Let’s read about the cat situation straight from my  unique book about my life in terms of my pets: “A Legacy of Love.”

“Although Nick and I were embarrassed about the ‘cat situation,’ there was really nothing that we could do about it.  However, we usually went outside when the cats were being fed, and eventually, the pride began to know us.  I even considered this friendly group of cats my little pets.

“As I remember, during the winter of 1969,  one of the cats had a litter, among whom were two tabby cats.   I named the female Priscilla, and Nick called her brother Tommy.   Priscilla, or Prissie, as I called her, became my special pet, and Tommy became Nick’s.  Neither Nick nor his parents wanted to bring any of the cats inside, so I had to enjoy Prissie  and Tommy outside the house in the front, where they congregated when not touring the neighborhood.

“Each morning on the way to the bus stop, I would spend a few minutes playing with Prissie and Tom.  Prissie was gentle and craved my attention.  She always allowed me to pick her up and even cuddle her in my arms.  Although Tommy was a tad more distant, he still allowed me to pet him.  With all that interaction with the kittens, it was amazing that I never missed my bus.”

For a while, all went really well.  I felt as though Nick and  I had two beautiful pets of our own, and that compensated for not having a place of our own for the present and all the commuting I had to do, in addition to the hard work of teaching five classes of seventh and eight grade English students.  Yes, I was more than attached to the kittens.  I loved them!  I felt needed and loved.  I guess, in a way, they fulfilled my maternal instinct for that period in my life.  Now getting back to the book…
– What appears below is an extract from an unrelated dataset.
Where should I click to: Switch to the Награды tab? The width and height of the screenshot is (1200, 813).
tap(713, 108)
“I remember coming home from work one evening in 1970, ready to play with Prissie and Tommy.  I was hoping to feed them some special cat food I had bought for them before my father-in-law, Pete, or the other outside cats would assemble in front of the house.  Suddenly, I knew that something was definitely wrong.

“Tommy was howling, and Priscilla was nowhere to be found.  I tried to pick up Tommy, but he backed away from me, the hair rising on the back of his neck.  At that point Nick and his mother came out and looked so forlorn I was convinced that something terrible had happened.”
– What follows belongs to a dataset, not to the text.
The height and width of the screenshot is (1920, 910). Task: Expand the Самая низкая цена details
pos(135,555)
Nick asked me to sit down, but  I declined, too nervous to change my position.

“There was an accident,” Nick started, first looking at his mother and then at me.  “I had just come home when I heard a screech.  The driver stopped.  She didn’t see Priscilla run in front of the car.  The woman was very sorry.”

“Is Prissy at the animal hospital?” I asked nervously.

“I’m sorry, honey,”Nick said gently. “She must have died instantly,  There was no sign of life.  I didn’t want you to see her the way she was, so I buried her in the backyard,” Nick said.

“It was a shock to me, I remember.  I suddenly felt as though I had lost a close friend or even a child.   I cried as Nick and I  planted flowers the next day and put a marker on the little grave.   Each day for months  I would go into the backyard and remember my little kitten, who barely had had enough time to grow into a cat.

“Those were difficult days for me. In addition to mourning my cat, I realized the brevity of life itself.   I knew then and there how precious time was, not only for nurturing our blessed human relationships, but also for building and enjoying relationships with our beloved pets as well.”